▸ What the task requires: State how many lines of the material contain the string "icon", with letter case counting, and give only that number.

▸ Information given:
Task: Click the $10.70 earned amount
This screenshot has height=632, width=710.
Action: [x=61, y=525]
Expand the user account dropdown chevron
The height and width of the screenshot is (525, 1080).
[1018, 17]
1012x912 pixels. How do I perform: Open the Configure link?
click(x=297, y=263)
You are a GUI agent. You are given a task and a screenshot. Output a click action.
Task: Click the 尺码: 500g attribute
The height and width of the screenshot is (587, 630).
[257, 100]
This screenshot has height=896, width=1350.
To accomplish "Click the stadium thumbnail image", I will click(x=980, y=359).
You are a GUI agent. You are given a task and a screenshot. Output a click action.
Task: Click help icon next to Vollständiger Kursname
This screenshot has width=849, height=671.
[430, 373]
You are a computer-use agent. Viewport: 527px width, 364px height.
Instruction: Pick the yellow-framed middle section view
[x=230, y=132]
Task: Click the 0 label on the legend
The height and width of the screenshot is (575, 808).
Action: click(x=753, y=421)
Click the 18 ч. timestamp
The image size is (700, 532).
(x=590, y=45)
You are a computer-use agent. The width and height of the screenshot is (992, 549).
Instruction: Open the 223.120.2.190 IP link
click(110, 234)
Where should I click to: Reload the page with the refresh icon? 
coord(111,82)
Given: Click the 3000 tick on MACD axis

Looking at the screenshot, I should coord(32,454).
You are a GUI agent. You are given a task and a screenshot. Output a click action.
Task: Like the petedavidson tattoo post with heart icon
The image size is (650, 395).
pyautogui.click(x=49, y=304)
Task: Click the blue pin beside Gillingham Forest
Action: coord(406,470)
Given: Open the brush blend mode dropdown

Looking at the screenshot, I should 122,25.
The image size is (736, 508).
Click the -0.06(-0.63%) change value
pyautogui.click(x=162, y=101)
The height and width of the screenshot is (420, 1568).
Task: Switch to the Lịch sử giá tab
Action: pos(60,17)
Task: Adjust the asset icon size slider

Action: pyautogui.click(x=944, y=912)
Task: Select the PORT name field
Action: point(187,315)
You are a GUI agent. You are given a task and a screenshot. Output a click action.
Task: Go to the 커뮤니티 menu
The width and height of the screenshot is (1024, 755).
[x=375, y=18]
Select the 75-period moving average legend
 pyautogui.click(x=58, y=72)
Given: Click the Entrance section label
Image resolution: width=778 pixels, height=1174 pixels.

▸ Exercise result: 4